To address this, AI4Bharat has created IndicLLMSuite, a collection of resources for Indic LLMs covering 22 languages with 251 billion tokens and 74.8 million instruction-response pairs. Let’s take a look at some of the kit’s key resources.
Sangraha
This includes data for pre-training data containing 251B tokens summed up over 22 languages, extracted from curated URLs, existing multilingual corpora, and large-scale translations.
Setu
This is a Spark-based distributed pipeline customized for Indian languages for extracting content from websites, PDFs, and videos. It has in-built stages for cleaning, filtering, toxicity removal, and deduplication.
IndicAlign-Instruct
It offers a varied set of 74.7 million prompt-response pairs in 20 languages.

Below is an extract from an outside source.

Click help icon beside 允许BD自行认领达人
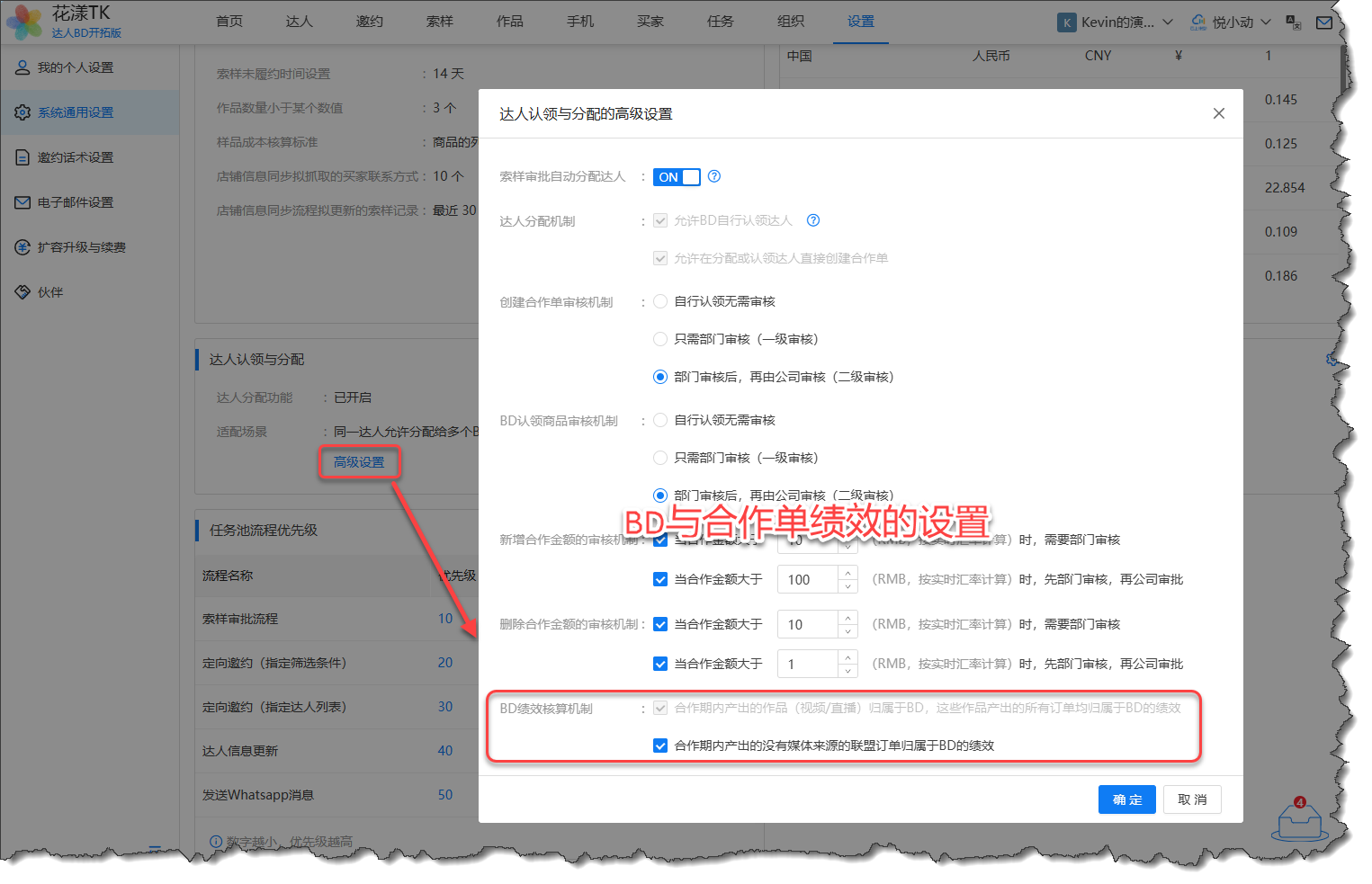 click(813, 220)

These pairs are gathered using four methods, including compiling existing Instruction Fine-Tuning (IFT) datasets, translating English datasets into 14 Indian languages with an open-source translation model, generating discussions from India-centric Wikipedia articles using open-source LLMs, and setting up a crowdsourcing platform named Anudesh for prompt collection. The team has also introduced a new IFT dataset to teach language and grammar to the model, drawing from IndoWordNet, a resource-rich vocabulary.
IndicAlign – Toxic
Finally, we have IndicAlign – Toxic, which consists of 123K pairs of toxic prompts and non-toxic responses generated using open-source English LLMs and translated to 14 Indian languages for safety alignment of Indic LLMs.

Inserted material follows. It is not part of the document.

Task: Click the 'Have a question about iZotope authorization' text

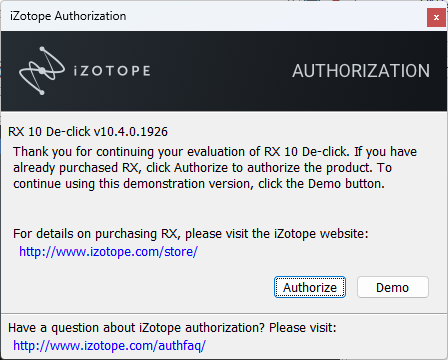Action: pyautogui.click(x=172, y=328)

You can access the data and codes here.
Earlier this month, Sarvam AI, along with AI4Bharat and IIT Madras, unveiled IndicVoices, a comprehensive speech dataset adhering to an inclusive diversity wishlist with fair representation of demographics, domains, languages, and applications. The IndicVoices dataset comprises 7348 hours of natural and spontaneous speech from 16237 speakers across 145 Indian districts and 22 languages.